**Aim of the task**.
Leave out the pictures and retype exactly the lines from the one with "Select the Compliance filter button" through the end of the records.

Stored items:
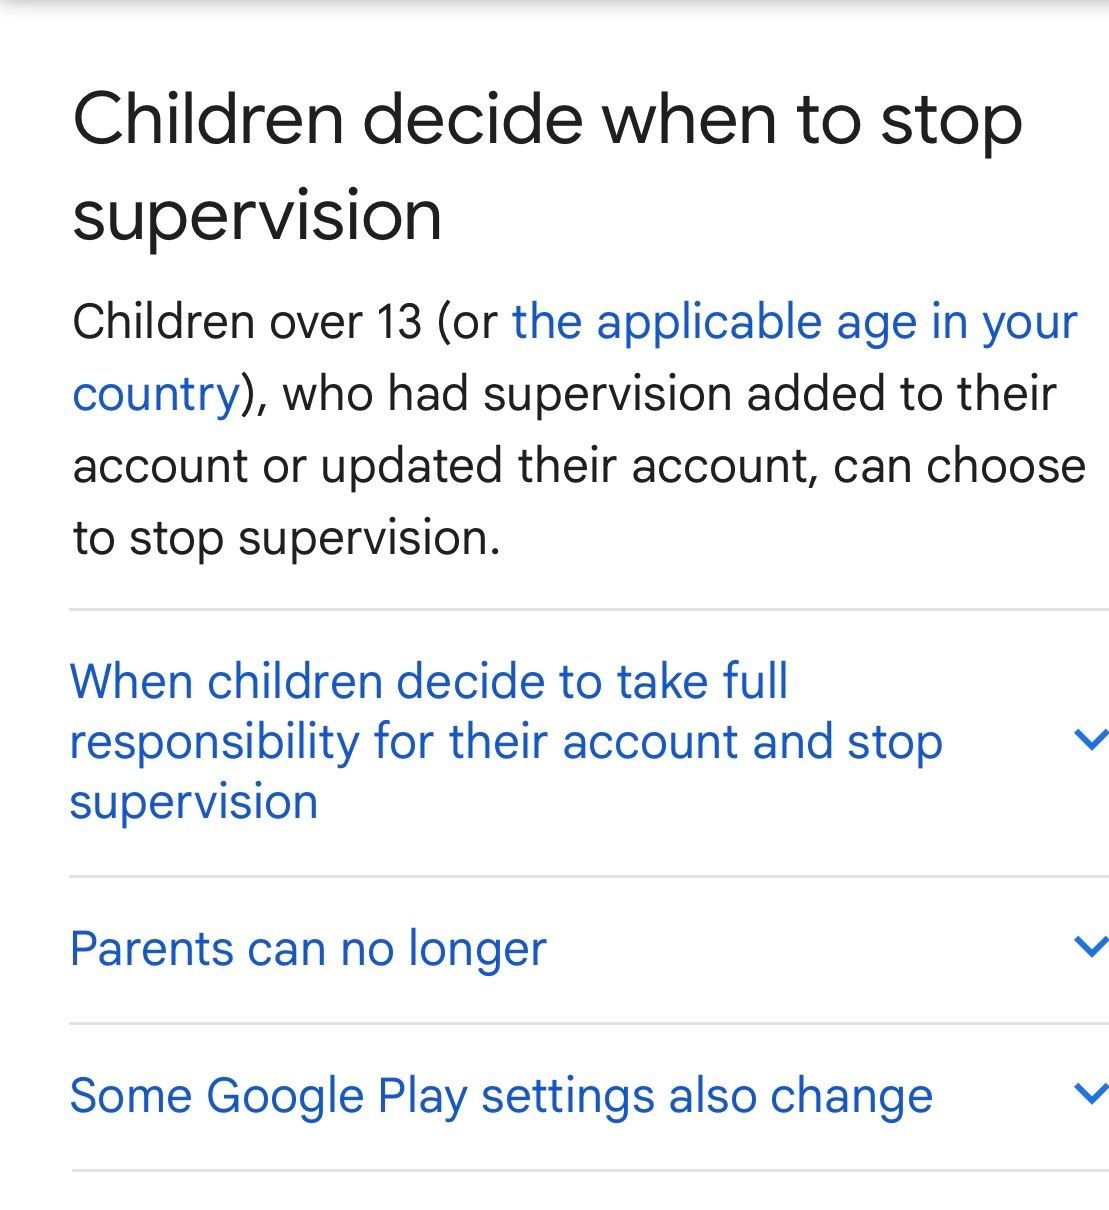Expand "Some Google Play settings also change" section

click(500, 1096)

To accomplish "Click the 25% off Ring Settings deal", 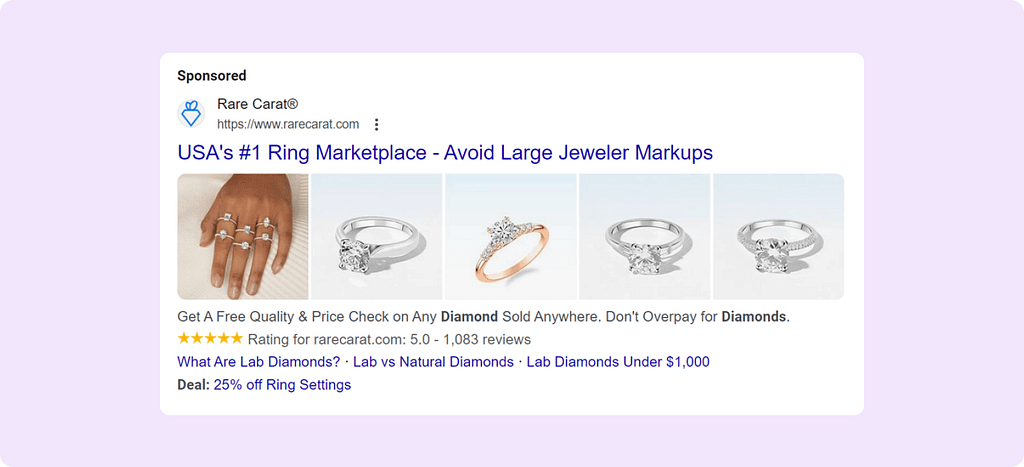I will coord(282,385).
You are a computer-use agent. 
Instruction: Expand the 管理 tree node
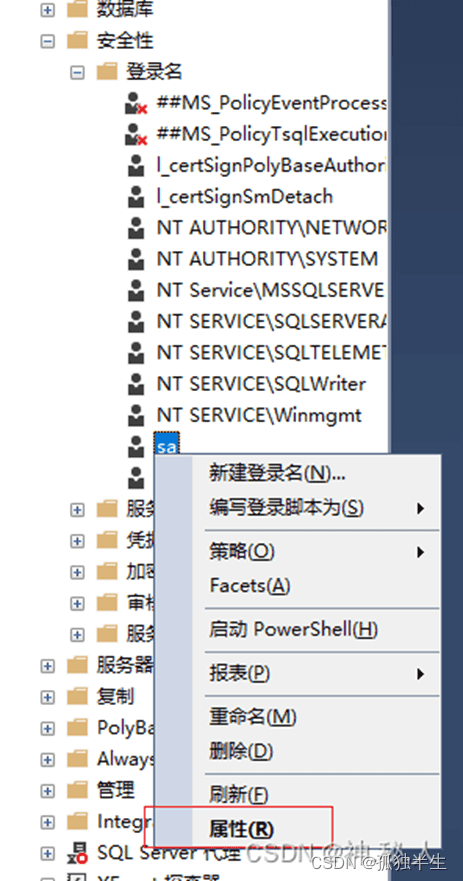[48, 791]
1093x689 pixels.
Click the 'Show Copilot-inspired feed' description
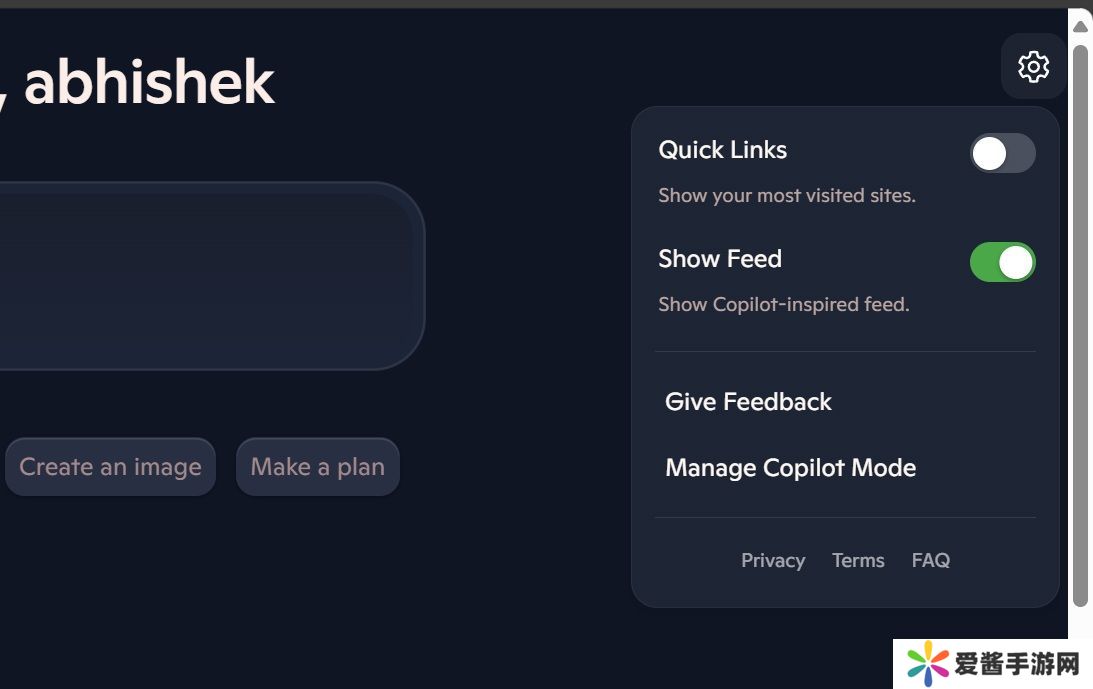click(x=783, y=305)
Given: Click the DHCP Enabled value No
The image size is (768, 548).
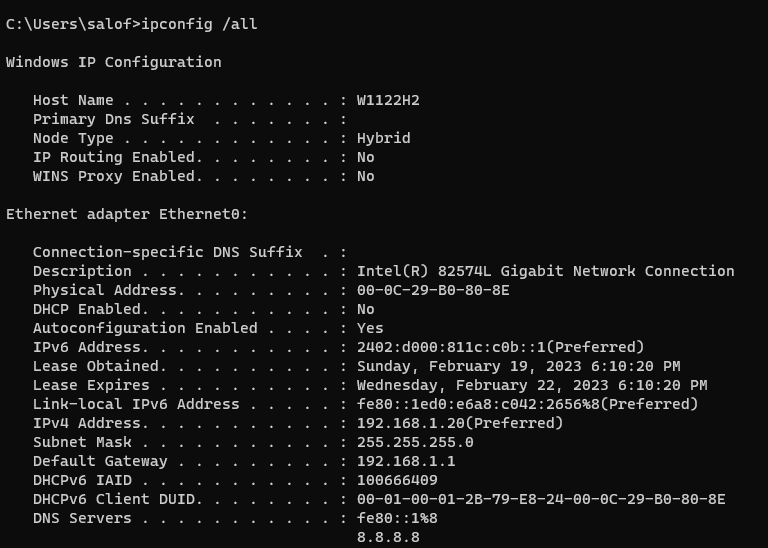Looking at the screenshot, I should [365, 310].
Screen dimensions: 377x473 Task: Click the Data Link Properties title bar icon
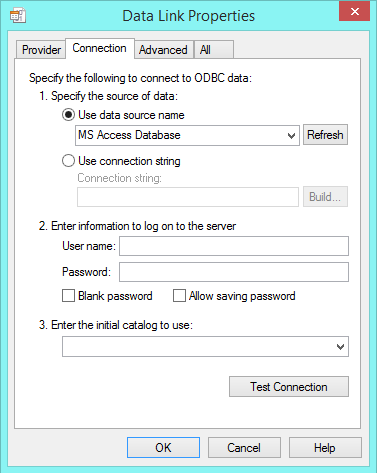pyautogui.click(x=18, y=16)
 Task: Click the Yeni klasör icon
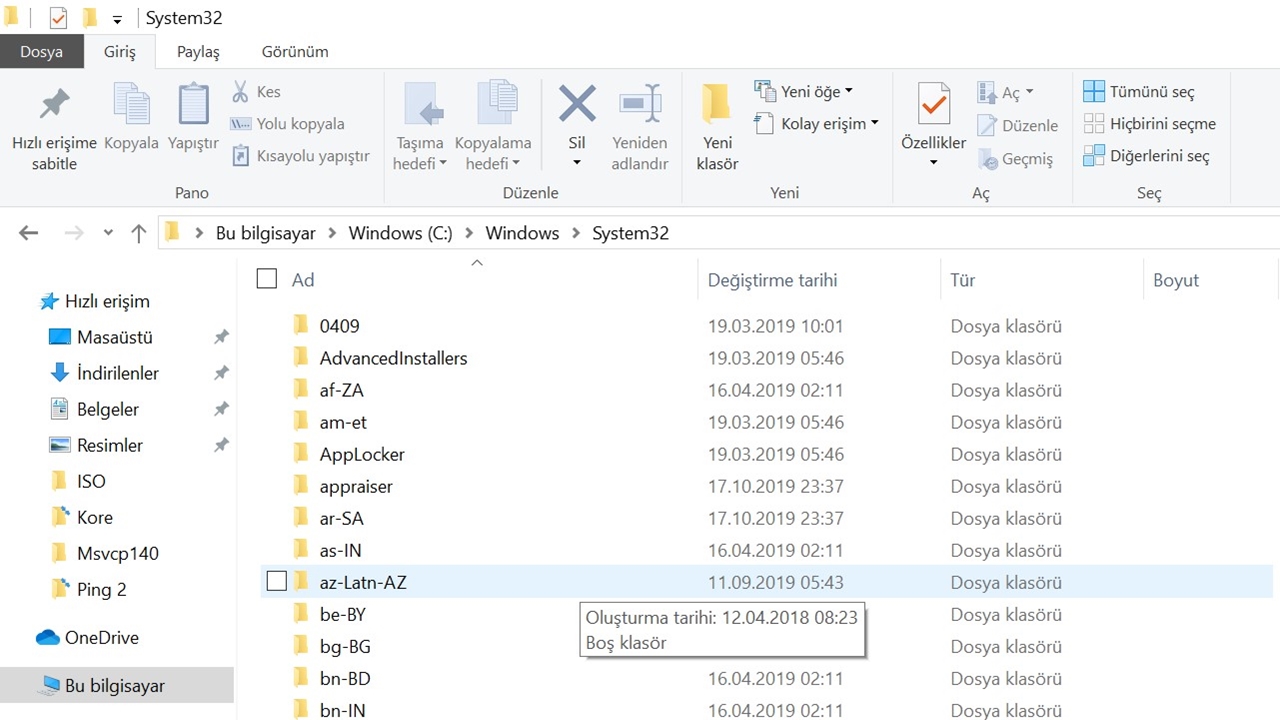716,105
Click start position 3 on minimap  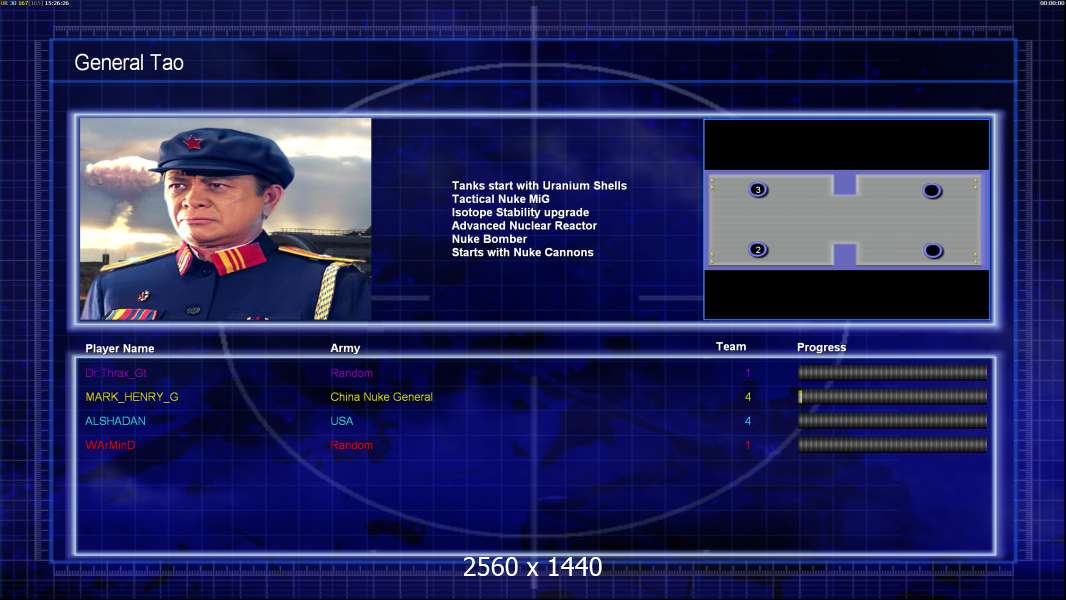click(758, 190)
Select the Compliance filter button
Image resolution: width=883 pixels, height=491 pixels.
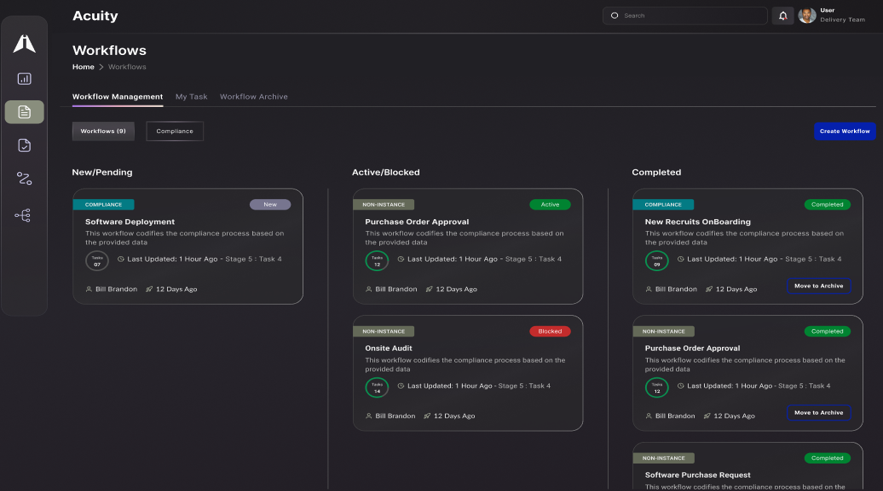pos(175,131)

**Response to this task**.
Select the Compliance filter button
Image resolution: width=883 pixels, height=491 pixels.
pos(175,131)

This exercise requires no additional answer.